Niiban , crooned the old ones, mino ayaa sana , laying her upon a laced platform of blankets. Sleep and be well, though whether she was dead or living they did not know, not yet, not until during the quiet, slow, washing of her face and arms her eyelids throbbed, her mouth unpinched, and she drew a rough breath.

SO THAT was how she got her power and her name changed from Fanny Migwans into Anamaiiakiikwe, Under the Ground. That was how she got her chance to doctor. She was told the names of plants down there. She cured me once, I remember, of an eyesore sickness that came from rubbing my face after cleaning some fish. She mixed up a pulp of roots by chewing. Spitting, she made a paste of that and tenderly soothed it onto my shut eyelids. I remember her square woman’s hands — padded, priestly, warm — her slow calm, her bear’s eyes, her grip.

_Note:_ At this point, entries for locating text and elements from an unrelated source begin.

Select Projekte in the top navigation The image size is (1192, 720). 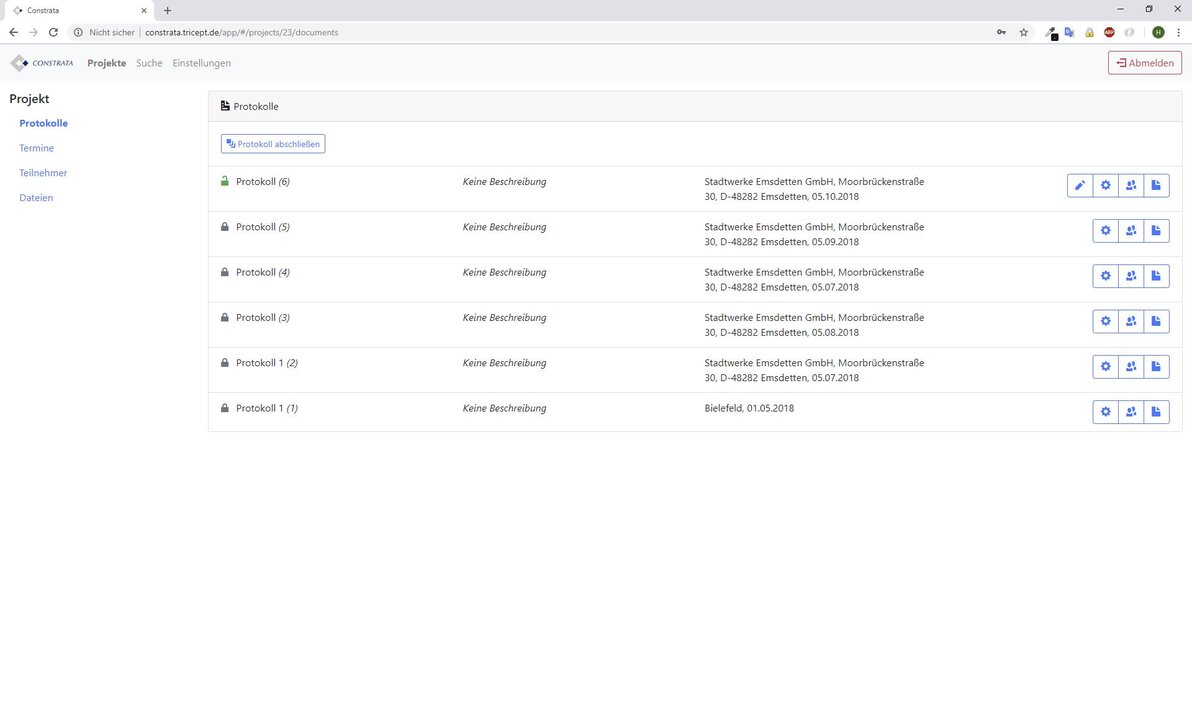coord(106,63)
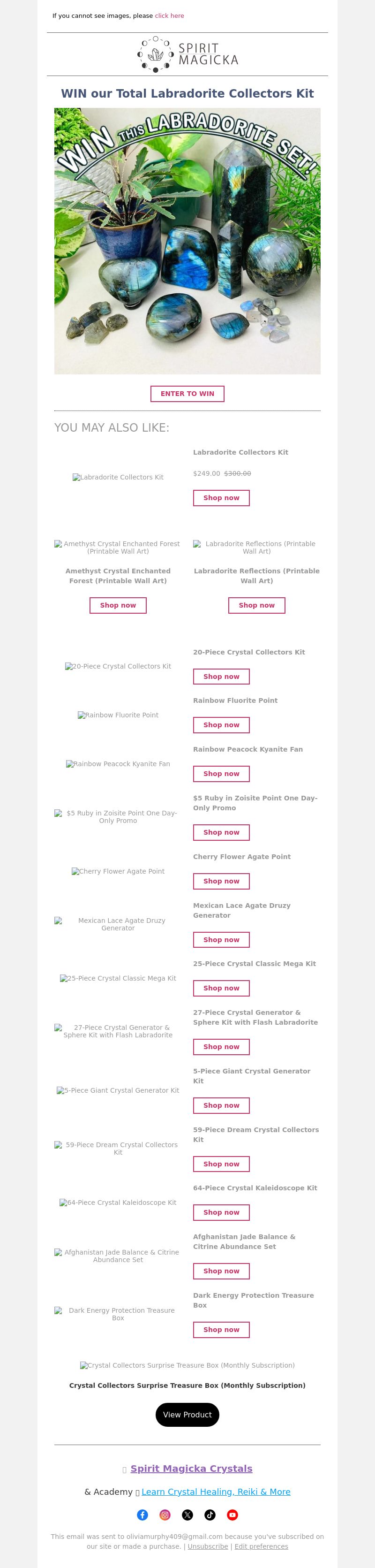Open the Rainbow Peacock Kyanite Fan image
The height and width of the screenshot is (1568, 375).
[118, 764]
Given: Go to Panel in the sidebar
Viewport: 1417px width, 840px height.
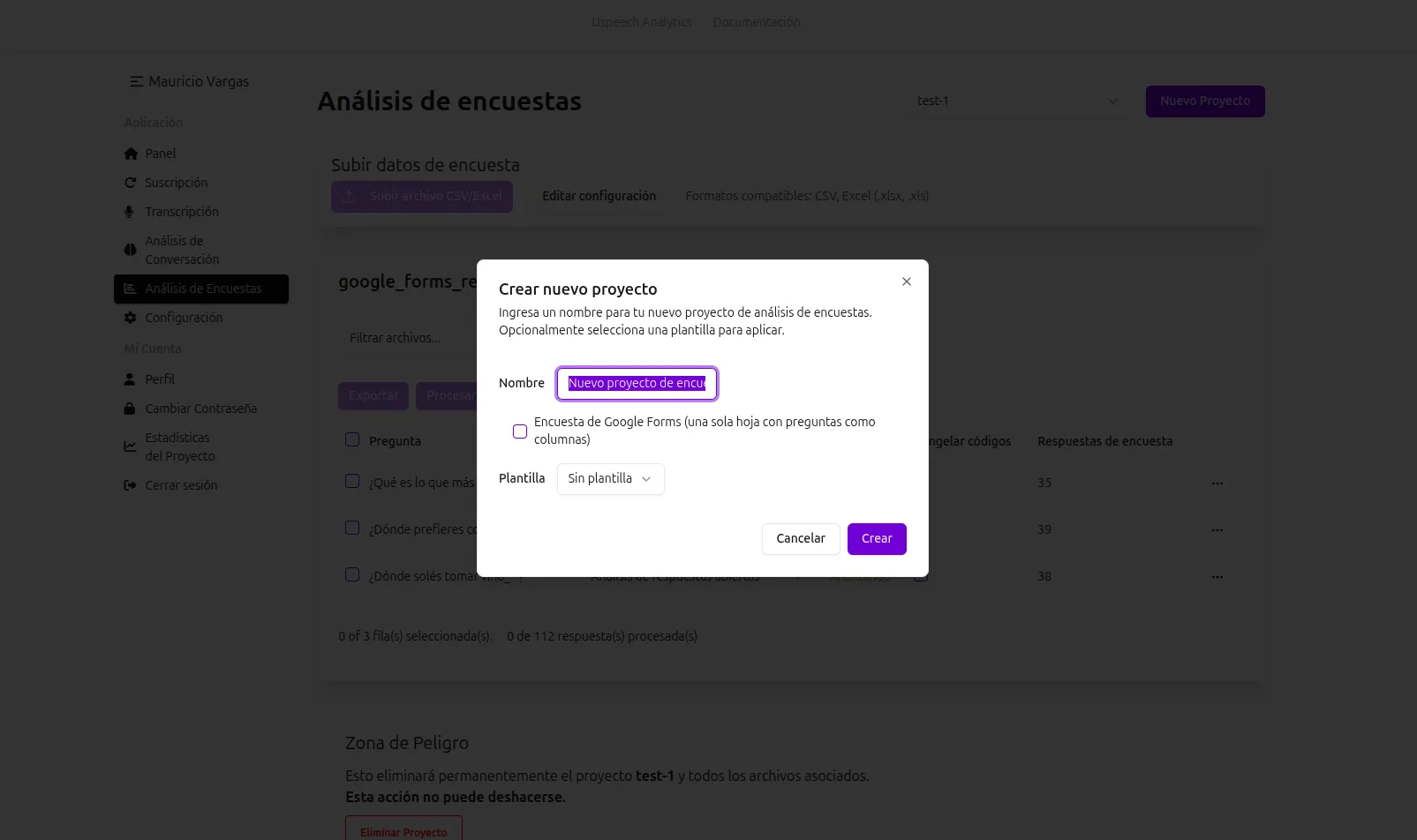Looking at the screenshot, I should pos(160,154).
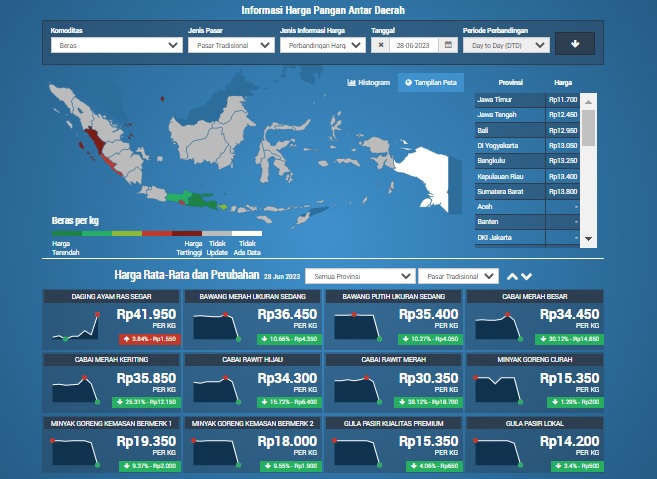Switch to Histogram view
This screenshot has width=657, height=479.
368,82
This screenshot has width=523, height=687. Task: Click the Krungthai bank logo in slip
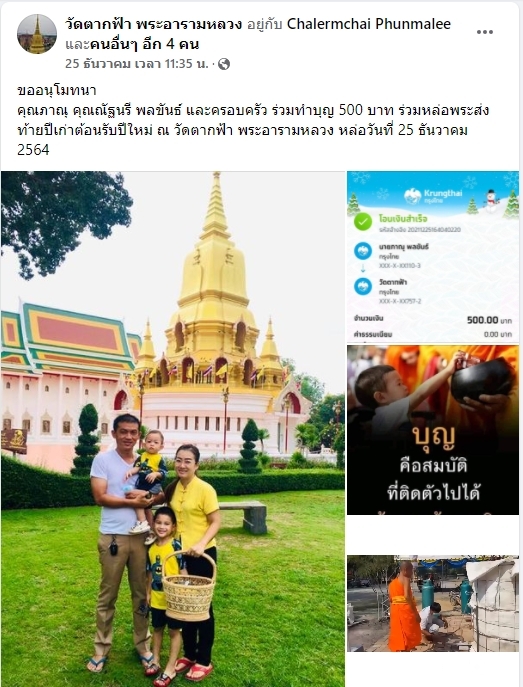coord(432,195)
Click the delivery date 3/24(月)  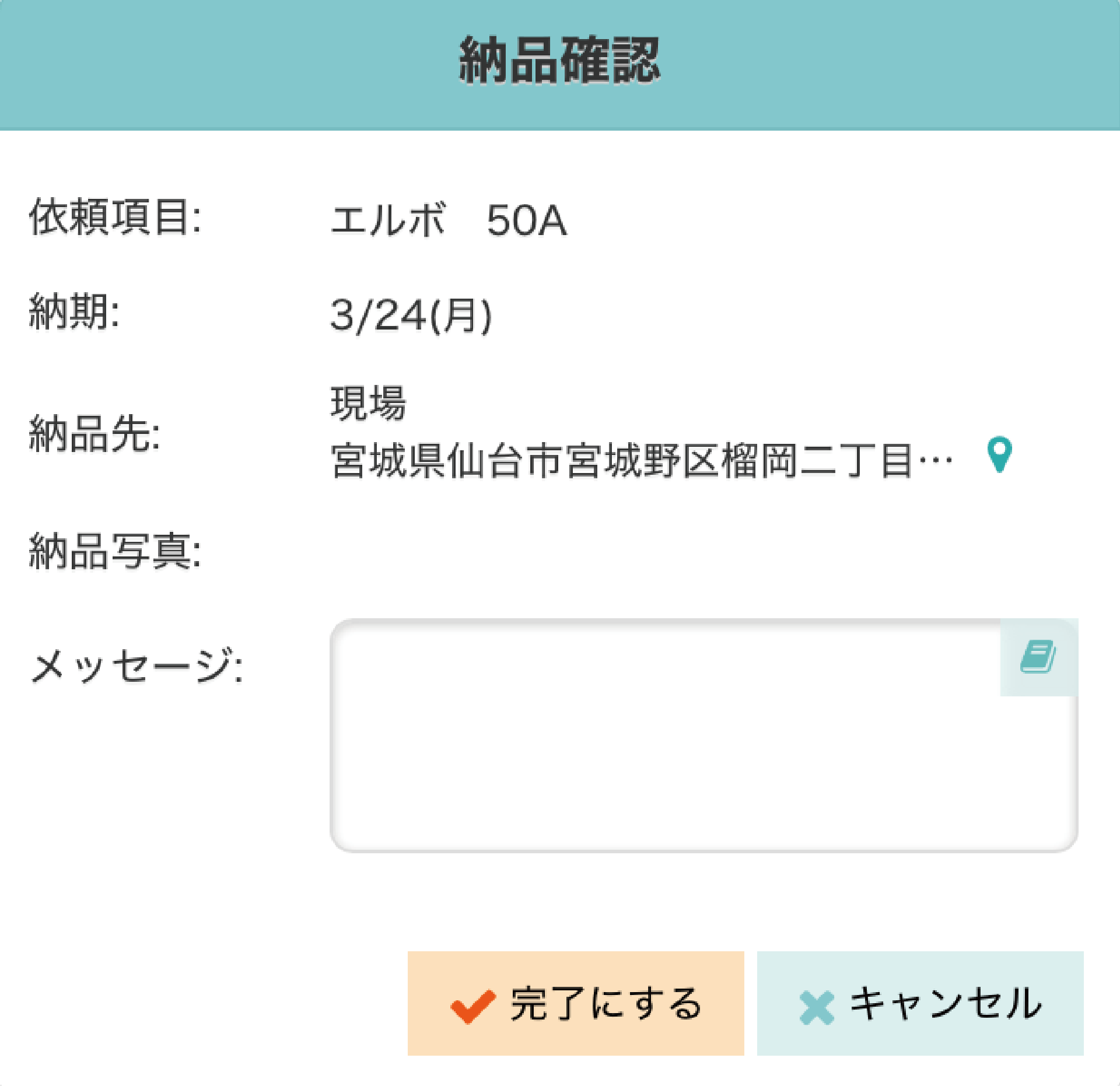coord(411,316)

She had no children until she was well into the fourth decade of her life, and then she had a daughter by an Odawa man she loved and who loved her and who came to her house to visit every night. The daughter, you could tell, was the blood of her heart. Warm-eyed, laughing. Under the Ground named her Anaquot, Cloud, raised her close, and took her everywhere, first in a pack trimmed in black velvet that she decorated with beaded flowers and red straps, then alongside her on a small pony, walking slow, then everywhere as though she was her helper in the doctoring. They picked plants, offering tobacco to each one, and they tended their traplines and fished together on the lake. All winter, every day, Under the Ground broke a trail for Anaquot to walk to school. Every night, she brought her daughter home safe through the woods and put her in her own blankets, rolled her tight. They had a garden of squash and beans, and some wild brown chickens, a dog, a stand of chokecherries, and a slough where occasionally Under the Ground took her shotgun and blasted down a duck for her daughter’s supper.

This was how they lived until the girl’s eleventh full year, when she sickened suddenly, of a disease that had no name and had never been seen before on this reservation ground so that no one knew what to do.

It started as a weakness in the eyes and a tired sorrow, then a low cough that did not get better but deepened until the lungs made pink foam, but then, in the case of Anaquot, six nights of drumming and suck doctoring frightened away the disease so she seemed better all that winter, even cured.

During that time, another child, LaFortier’s son, fell in hot coals of the sugaring fire and caught his little shirt in flames, ran in circles until his uncle put it out. This child was laid more dead than living on a blanket at the sugaring camp, and Under the Ground was fetched. She came quickly, and used a paste on the boy’s burnt skin. She then caused the fire to be built up exactly as it was when the child fell in. She talked to that fire and prayed with it. Then she gathered its coals and tamed them in her hands, spoke to them softly, until they did not cause pain to her or to the child they had burned.

The boy healed with only the faintest ripple of scars, but from that time on, Under the Ground’s hands were striped by wrinkled gray tissue, bent like a frog’s. Yet she never hid her hands away in her apron. She was proud.

During the next winter, though, Anaquot stumbled on the path from school and fell asleep in snow. Her mother found her when the light was almost blue, and carried her home slung across her back, still dreaming in sleep that grew deeper and yet more restless as the night went on. By morning, Under the Ground’s eyes burnt and her own limbs loosened and she slept curled around her daughter in terror.

You heal by taking on the pain of others, by going down to argue with death itself, by swallowing the sharp bone and vomiting the sickness out in your own blood. That old woman’s daughter lay next to her, close, curled the way she used to lie within her mother’s body. The healer ached for her child’s return. There was nothing — no act, no murder, no betrayal, no agony — that she was not prepared to accomplish in order to save her girl.

Under the Ground woke to hear unusual noises.

The shadow of a person wanders as though sorry to leave. Touching old possessions — a kettle, a favorite knife. Sometimes a shadow takes a water pail, a dipper, a handful of flour or rice, but it cannot use these things, must drop them, demands attention in that way.